▶ **THE TASK**: An exact transcript is required of the lines below, from the one containing "Given: Select the Singapore location text" through the very last; leave every picture out of it.

▶ **EXCERPTED DATA**:
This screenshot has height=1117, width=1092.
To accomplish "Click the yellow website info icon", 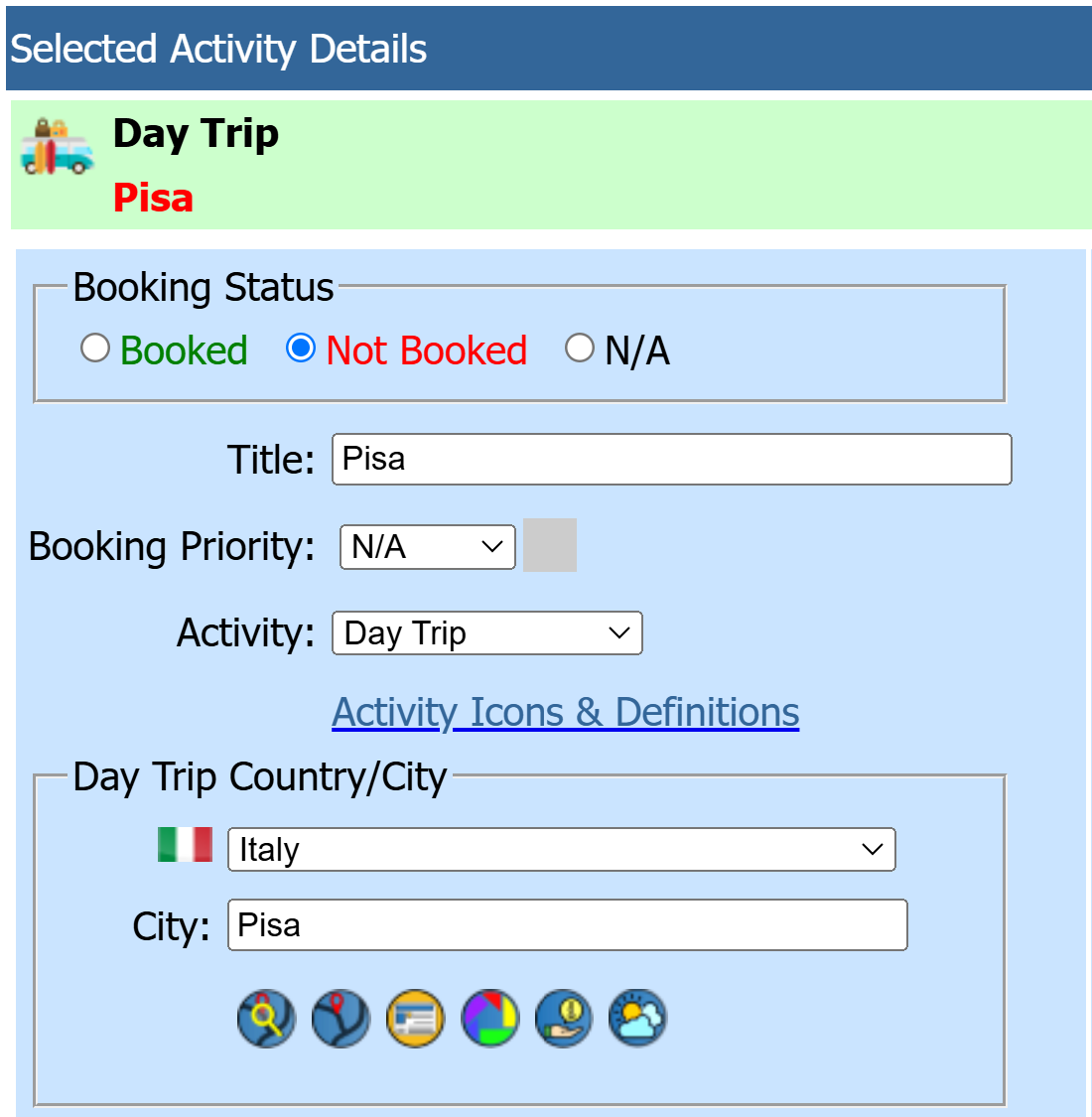I will [x=415, y=1019].
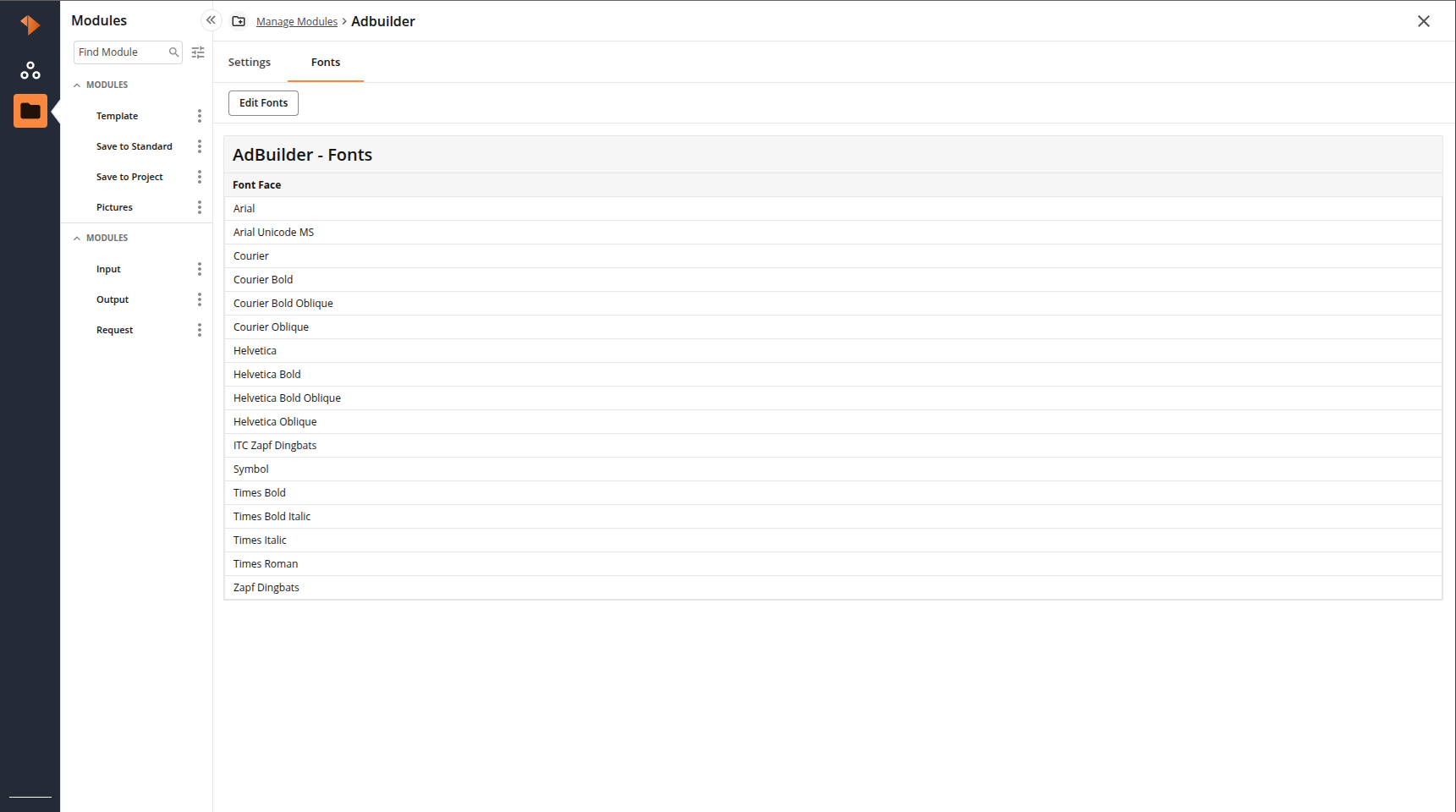Switch to the Settings tab

coord(250,63)
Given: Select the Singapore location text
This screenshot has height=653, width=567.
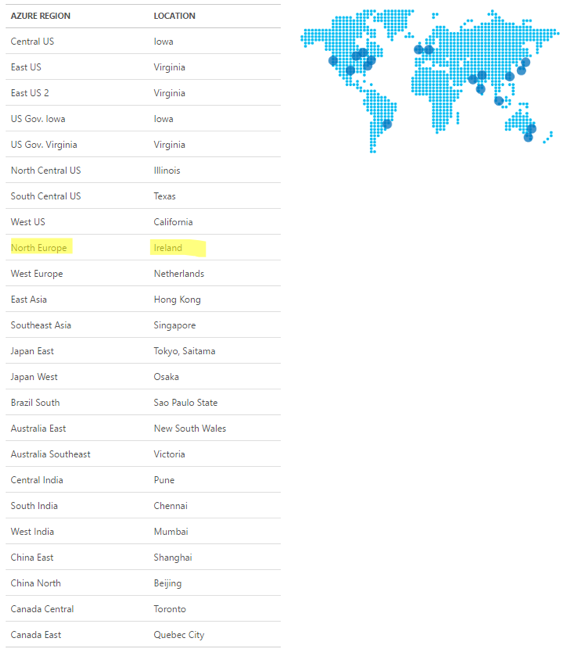Looking at the screenshot, I should [x=175, y=325].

▶ **RESULT OF THIS EXERCISE**:
Given: Select the Singapore location text
This screenshot has height=653, width=567.
Looking at the screenshot, I should [x=175, y=325].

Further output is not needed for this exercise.